The self-propelled torpedo meant that under the right circumstances, a small, cheap launch could sink a mighty battleship. Battleship batteries were developed to include multiple small quick-firing guns to counter torpedo boats, and an entirely new class of escort vessel – the ‘torpedo-boat destroyer’ (soon shortened to ‘destroyer’) was created to protect the battle fleet from the threat.

It was entirely natural that when aeroplanes were first adopted for military use, torpedoes were considered as potential weapons. Aircraft could circumvent many of the anti-torpedo boat defences, and were themselves cheaper and potentially more plentiful than torpedo boats. The first successful test drop of a torpedo from an aeroplane was made by Sqn Ldr A. M. Longmore in July 1914, and the first successful attack on a ship with an aeroplane-launched torpedo was carried out two years later in the Aegean.

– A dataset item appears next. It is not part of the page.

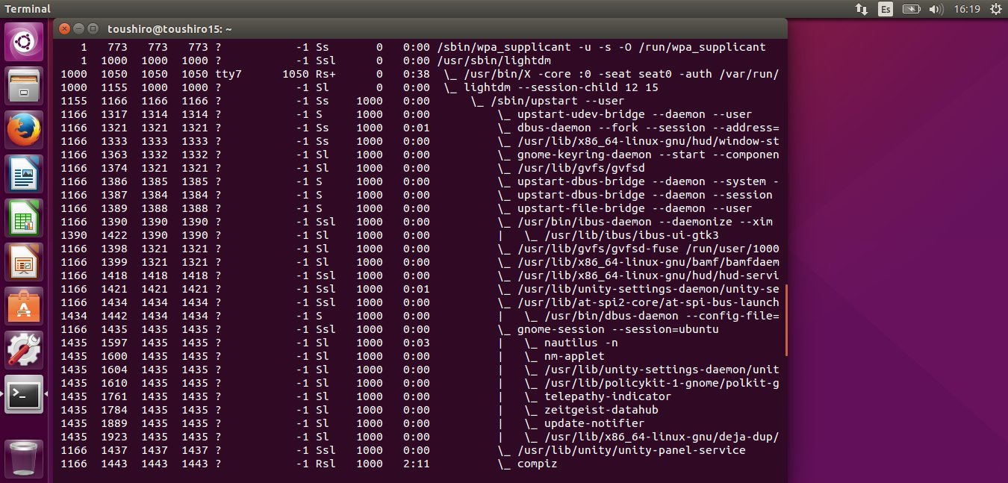Click the Terminal title in top panel
The height and width of the screenshot is (483, 1008).
pos(28,9)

Although the modern aircraft carrier was developed by the end of World War I, along with torpedo carrying aircraft with wheeled undercarriage and relatively high performance, it would take until World War II for the weapon to come into its own. While the Fleet Air Arm of the Royal Navy took a little while to build up combat experience with torpedoes and iron out complexities that had not been apparent in pre-war exercises, by the summer of 1940, successful torpedo attacks against enemy warships in port and at sea were being made. The knowledge acquired during operations off Norway and in the Mediterranean was successfully combined in the attack on the Italian battle fleet at Taranto. Further attacks by torpedo aircraft seriously damaged the battleship Vittorio Veneto and the heavy cruiser Pola at the Battle of Matapan, leading to the destruction of the latter along with two others. It seemed as though the battleship was powerless against the torpedo bomber.

And yet, the battleship would experience a resurgence, and the torpedo bomber was arguably in decline from this point. The problem was the increasing lack of survivability for torpedo aircraft when attacking enemy warships. Heavier and heavier anti-aircraft armament, modern quick-firing autocannons and, most devastatingly, radar-laid guns meant that from the middle of World War II, the chances of scoring enough hits – or any at all – began to diminish, even at night. The torpedo bomber hit back with higher performance aircraft and new fire-control technology, and experimented with new tactics, but nothing gave the torpedo bomber back the advantage it had enjoyed in 1940–42 when inadequate detection and defence had allowed it to make hay.

While torpedo bombers continued in the inventory of major navies well into the 1950s, it was clear that without highly favourable circumstances, it was unlikely that enough aircraft could survive in the target area long enough to deliver sufficient weapons on target, even with overwhelming force. Other weapons such as the guided glider bomb and then the anti-ship missile appeared to offer better results. When the Royal Navy began to develop a high-performance maritime strike aircraft in the 1950s to counter the threat of powerful Soviet cruisers, the chosen weapon was a nuclear bomb, delivered by toss-bombing.

In reality, the heyday of the torpedo bomber was short – the Royal Navy’s major successes all fell within a seven-month period. The ‘Channel Dash’ and the Battle of Midway in 1942 highlighted how vulnerable low-performance torpedo bombers could be without air superiority. And while further successes were achieved, these tended to be where overwhelming force could be brought to bear against a weakened enemy. The weaknesses of the torpedo bomber in the face of ever improving defences were masked somewhat by the increasing withdrawal of large German warships, the surrender of Italy, and the US Navy’s mounting dominance in the Pacific, but the zenith of the torpedo bomber had already passed. The battleship, along with other large gun-armed warships, continued to find useful roles into the 1990s, although they too would never again represent the core of the fleet.